Problem with Intermediate Algorithm Scripting: Sum All Odd Fibonacci Numbers
0

#1

“Given a positive integer num, return the sum of all odd Fibonacci numbers that are less than or equal to num.
The first two numbers in the Fibonacci sequence are 1 and 1. Every additional number in the sequence is the sum of the two previous numbers. The first six numbers of the Fibonacci sequence are 1, 1, 2, 3, 5 and 8.
For example, sumFibs(10) should return 10 because all odd Fibonacci numbers less than or equal to 10 are 1, 1, 3, and 5.
Remember to use Read-Search-Ask if you get stuck. Try to pair program.
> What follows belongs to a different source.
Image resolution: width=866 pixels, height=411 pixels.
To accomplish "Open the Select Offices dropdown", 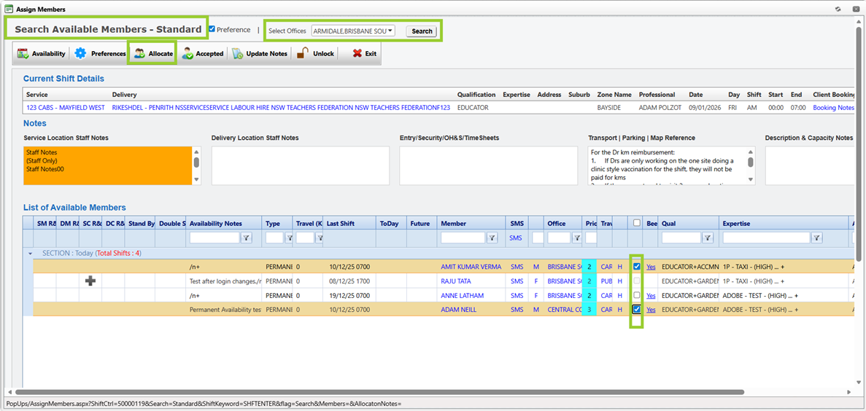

Write your own code.”

So, I came up with a rather long solution for 5 out of the 6 tests but I cannot make it work when the test runs with a value of 4.000.000.
I could just look it up and use somebody else’s code but now I wonder why mine doesn’t work for 4.000.000 in particular!

Here is my code:

function sumFibs(num) {
  let fullArray = [];
  let fibonacciArray = [0, 1, 1];
  let oddFibonacci = [];
  let fCounter = 2;
  let summed;

  for (let i = 1; i <= num; i++) {
    fullArray.push(i);
  }

  for (let j = 1; j <= fullArray.length; j++) {
    if (fullArray[j] === fibonacciArray[fCounter] + fibonacciArray[fCounter - 1]) {
      fibonacciArray.push(fullArray[j])
      fCounter ++;
    }     
  }

  oddFibonacci = fibonacciArray.filter((el) => {
    return el % 2 != 0;
  });

  summed = oddFibonacci.reduce((accumulator, currentValue) => accumulator + currentValue);
  
  console.log(summed)
}

sumFibs(4000000);

Thank you in advance.


#2

without looking at your code, I will guess (as others here have reported) that your solution is time-intensive and takes too long to solve the last test-case which is why it hits a ‘timeout’ that FCC sets up to catch infinite-loops. (even though your code is not infinitely running)

there are workarounds that may help you but you’ll have to search the forum for them as I don’t recall the exact method. (some of the posts may also have suggestions on changing the algorithm to make it run faster)


#3

Very interesting, thanks for your answer.
I planned to put the remainder operator in the conditional statement instead of using the filter afterwards, which would have made the code shorter and the runtime faster, but for some reason it wasn’t working. So since we’re here, let’s see if someone can tell me why:

for (let j = 1; j <= fullArray.length; j++) {
    if (fullArray[j] === fibonacciArray[fCounter] + fibonacciArray[fCounter - 1] && fullArray[j] % 2 != 0) {
      fibonacciArray.push(fullArray[j])
      fCounter ++;
    }     
  }

#4

In fact, that would have also saved me the fullArray and I would have pushed the odd fibonaccies directly to the fibonacciArray.